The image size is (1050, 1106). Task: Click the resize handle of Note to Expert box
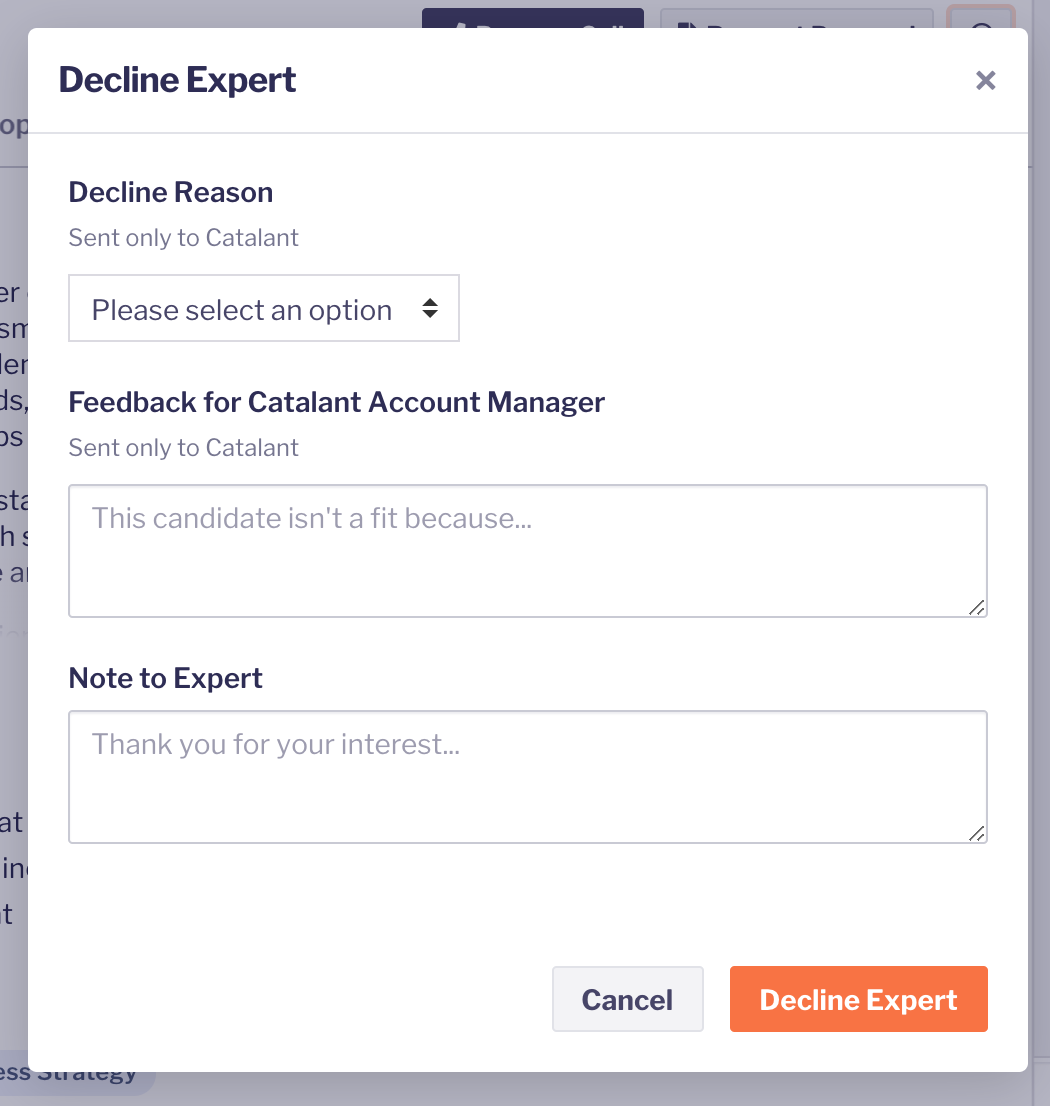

-*-

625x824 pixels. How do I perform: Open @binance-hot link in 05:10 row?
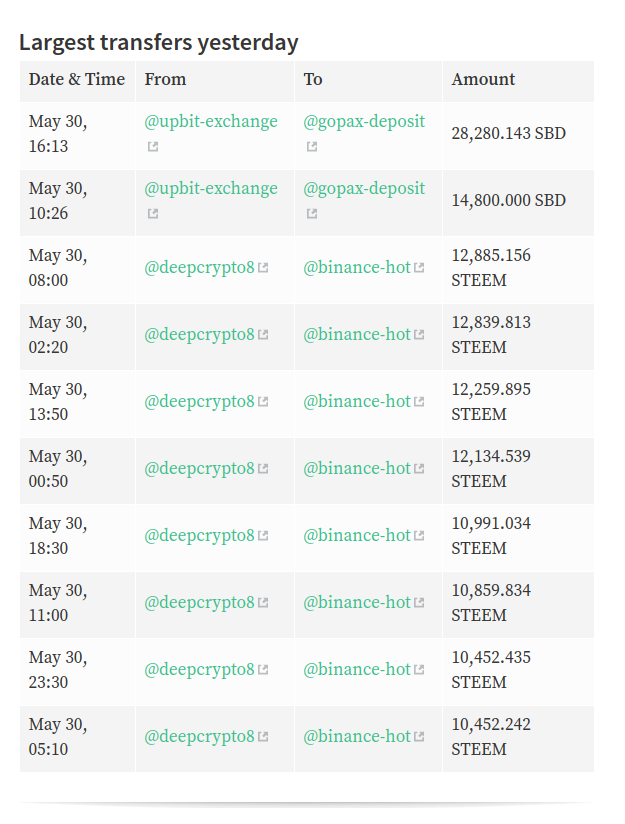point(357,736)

-*-

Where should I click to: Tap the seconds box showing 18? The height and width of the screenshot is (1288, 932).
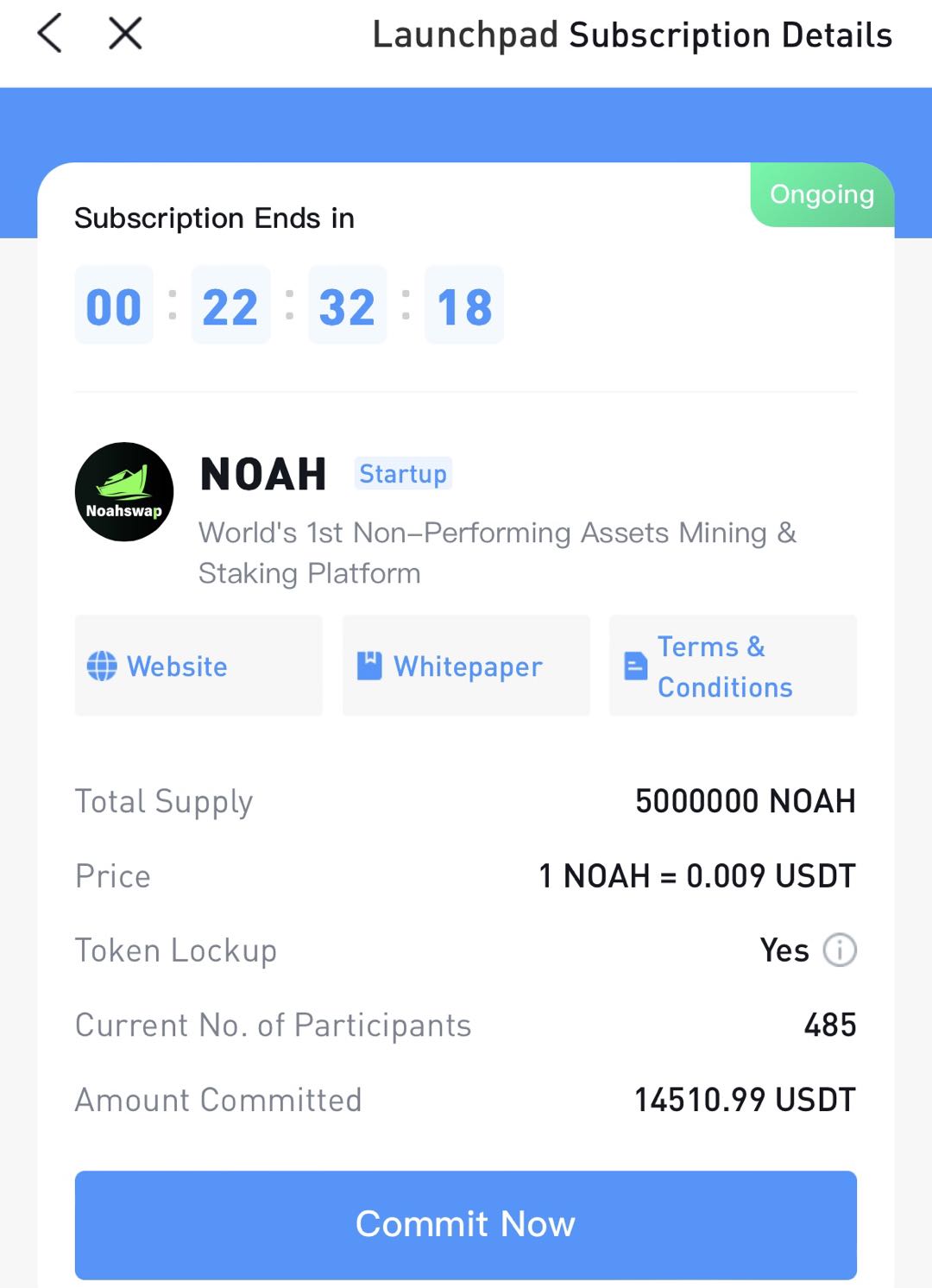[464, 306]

-*-

TO BE DONE.
Pick out every line of the material above that contains the string "link", and copy each one in full.

WRITTEN SOLUTION.
625x824 pixels. How do I perform: Open @binance-hot link in 05:10 row?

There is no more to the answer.